## Demo for Property Inference Attack (PIA)

In [4]:
from privacy_evaluator.attacks.property_inference_attack import PropertyInferenceAttack
from privacy_evaluator.classifiers.classifier import Classifier
from privacy_evaluator.utils.data_utils import (
    dataset_downloader,
    new_dataset_from_size_dict,
)
from privacy_evaluator.utils.trainer import trainer
from privacy_evaluator.models.torch.cnn import ConvNet

import collections
from matplotlib import pyplot as plt
import warnings
warnings.filterwarnings("ignore")


# Property Inference Attack on CIFAR10 Dataset

## 1. Overview of the Dataset

CIFAR10 is a dataset of colorful (RGB) images from 10 classes (airplane, automobile, bird, cat, deer, dog, frog, horse, ship, truck), consisting of 50000 training- and 10000 test- examples.

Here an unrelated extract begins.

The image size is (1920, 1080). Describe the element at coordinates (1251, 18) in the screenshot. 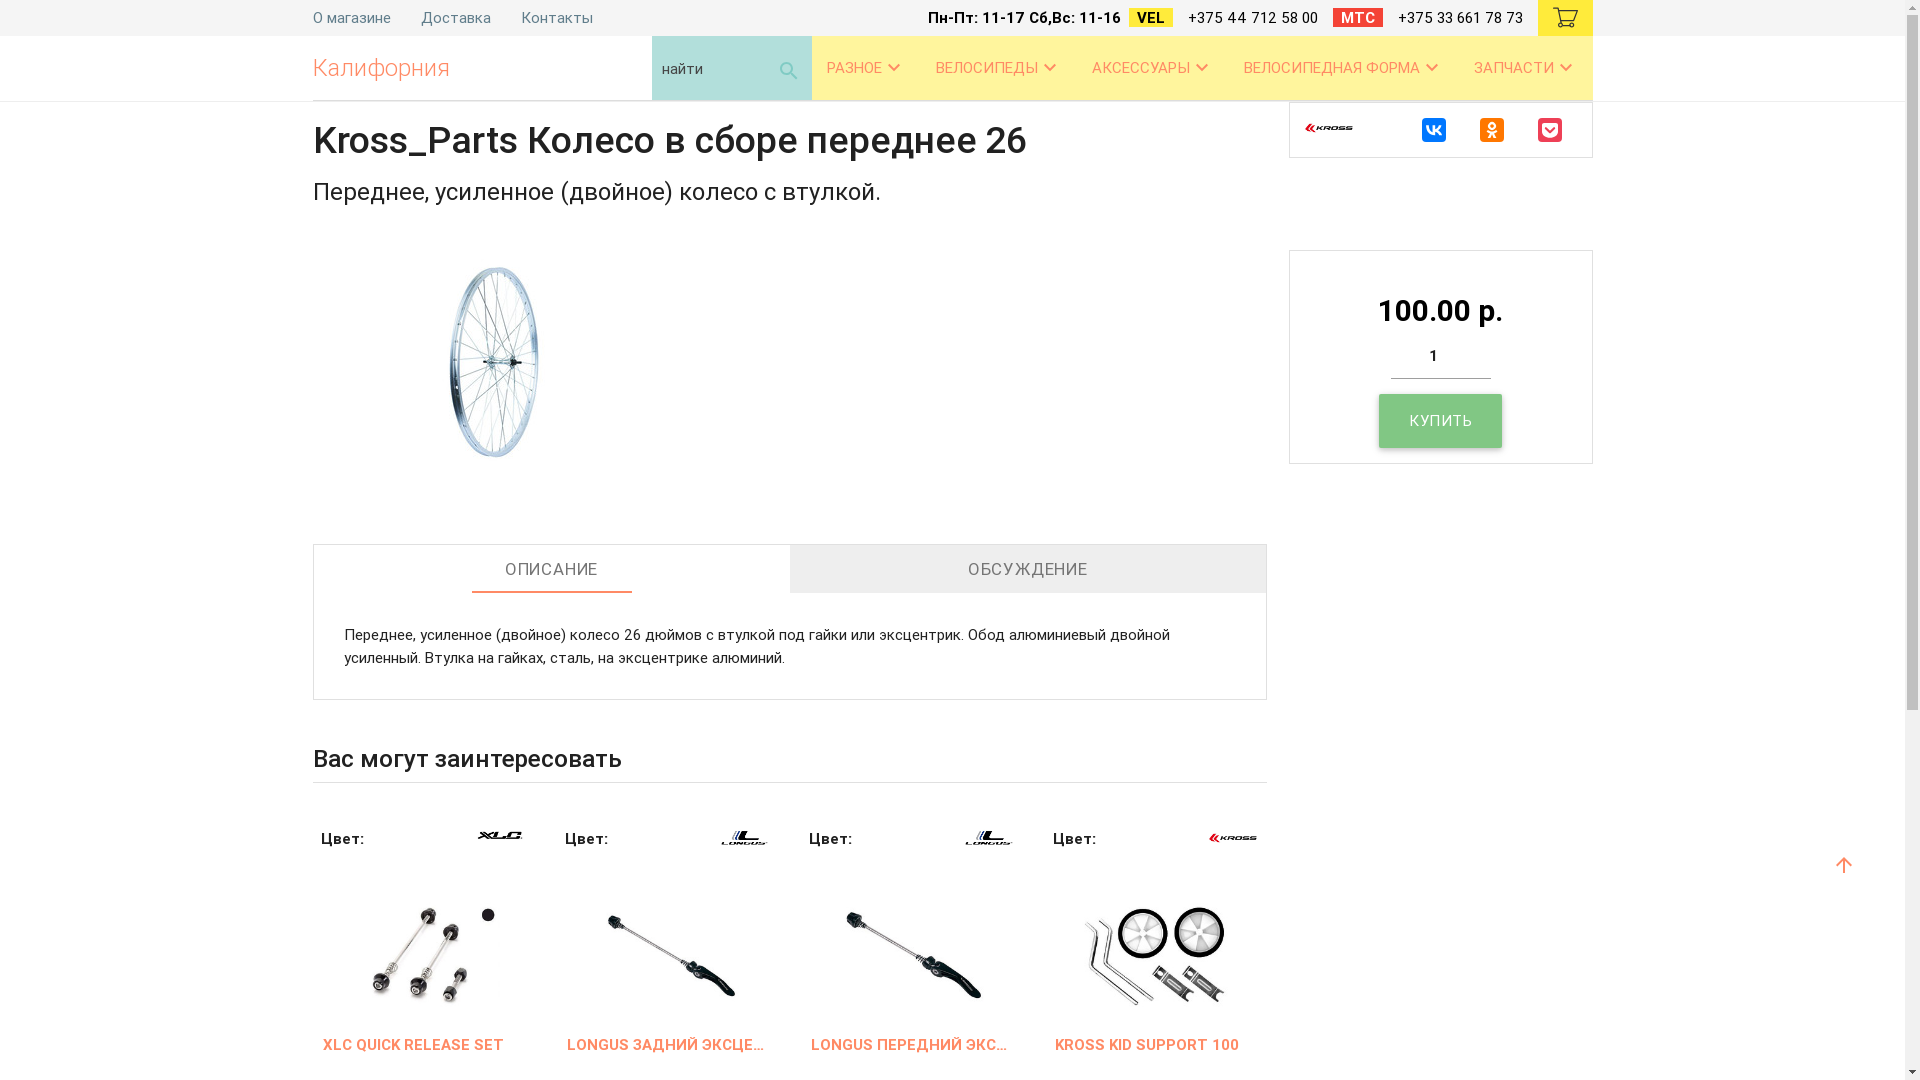

I see `'+375 44 712 58 00'` at that location.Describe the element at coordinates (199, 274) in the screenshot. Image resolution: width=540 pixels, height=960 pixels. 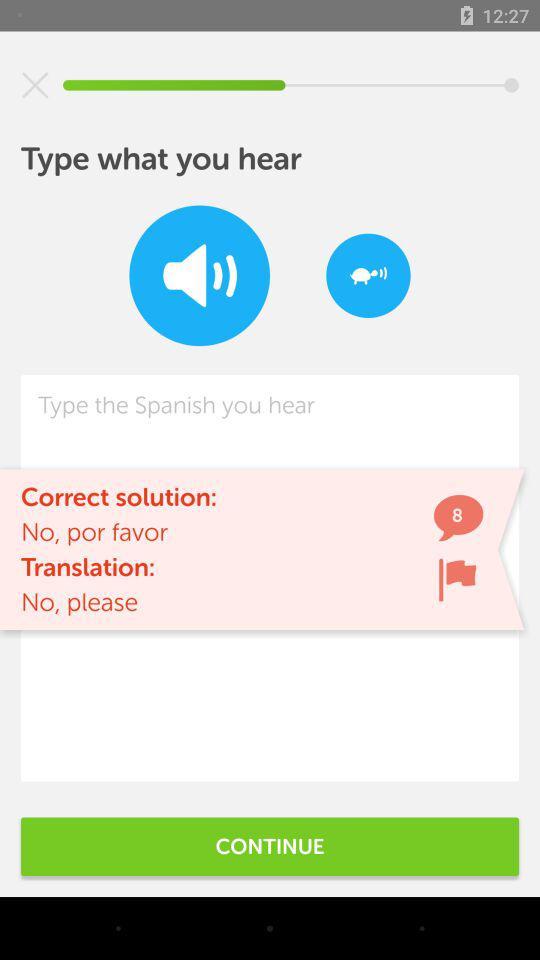
I see `sound option` at that location.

The size of each image is $32\times 32 \times 3$:


In [5]:
train_dataset, test_dataset = dataset_downloader("CIFAR10")
input_shape = test_dataset[0][0].shape
print(input_shape)

(32, 32, 3)


As of now we can only perform binary attacks. Therefore as an example we use classes O (airplane) and 1 (automobile) from CIFAR10.

We choose a sample size for each class (on which we train the target model):

In [9]:
NUM_ELEMENTS_PER_CLASSES = {0: 1000, 1: 500}

And then adjust the training set accordingly:

In [16]:
train_set = new_dataset_from_size_dict(train_dataset, NUM_ELEMENTS_PER_CLASSES)
print(train_set[0].shape, train_set[1].shape)

(1500, 32, 32, 3) (1500, 1)


## 2. Load and train your target model

Load *your* personal target model in the next cell to perform the attack on it. Any PyTorch or TensorFlow model can be used.


In [13]:
# For demonstration purposes we load the following ConvNet model for two input classes
# (multi-class input will be supported in future releases):

num_classes = len(NUM_ELEMENTS_PER_CLASSES)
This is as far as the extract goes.